What the task asks = Only the lines from the one with "1281x411 pixels." through the last line of the records below belong in your answer, reproduced exactly and with the pictures left out.

Input records =
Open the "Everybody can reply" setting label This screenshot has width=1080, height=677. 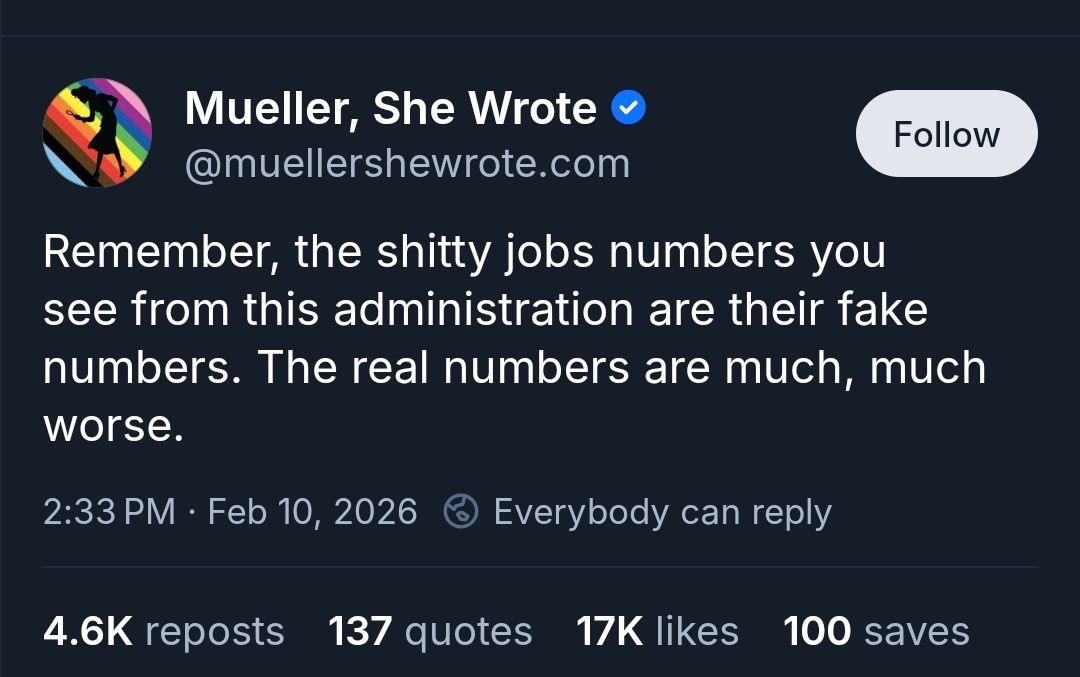662,512
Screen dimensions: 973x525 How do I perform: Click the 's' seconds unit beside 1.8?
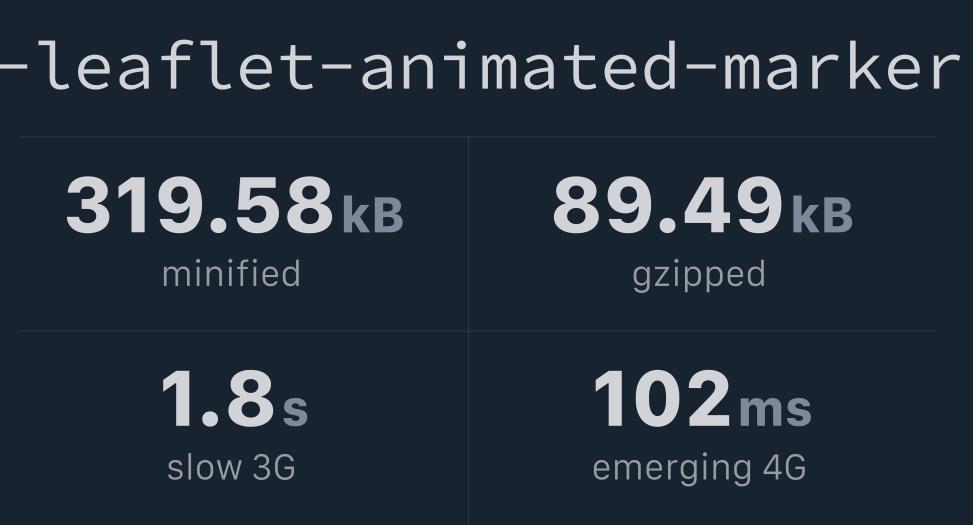pos(295,410)
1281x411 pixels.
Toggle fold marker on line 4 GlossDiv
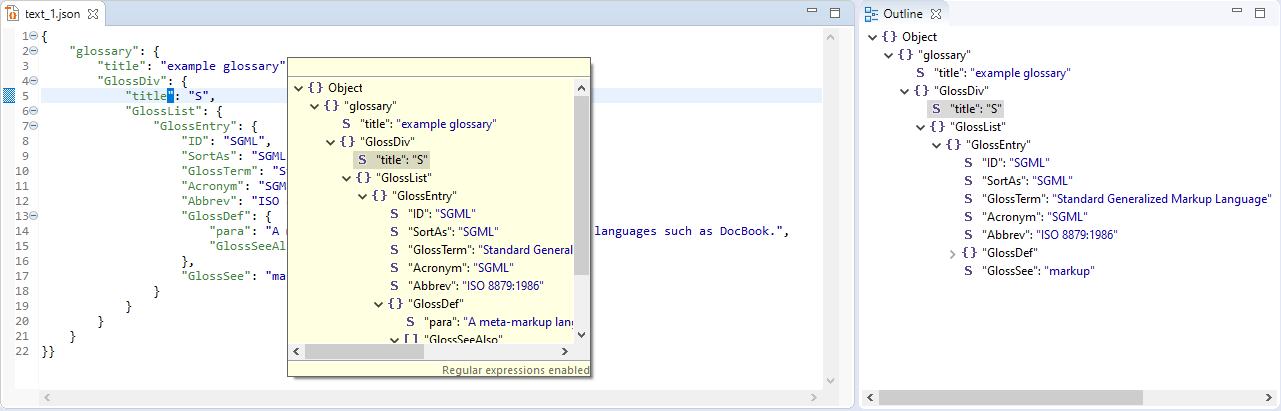tap(33, 81)
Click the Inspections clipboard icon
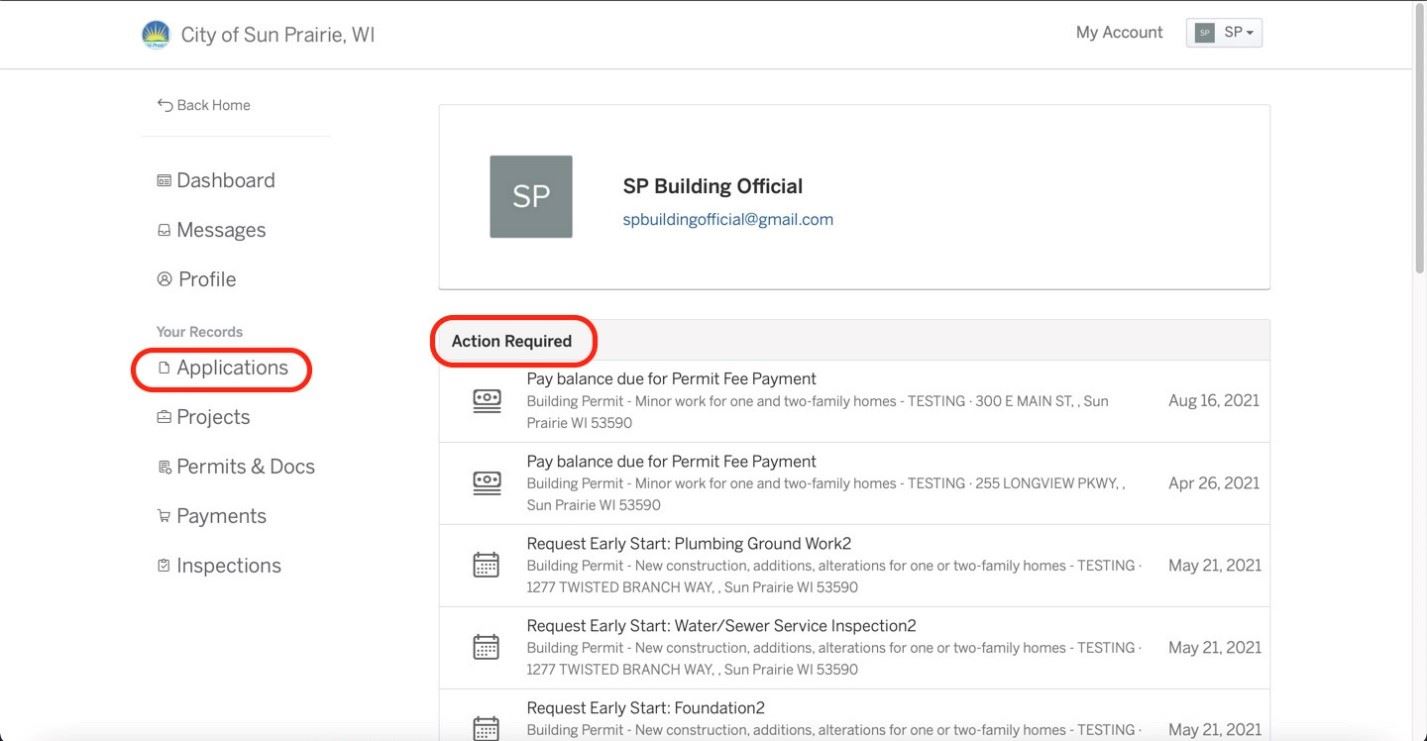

Exercise result =
1281x411 pixels.
Toggle fold marker on line 4 GlossDiv
tap(33, 81)
Click the Inspections clipboard icon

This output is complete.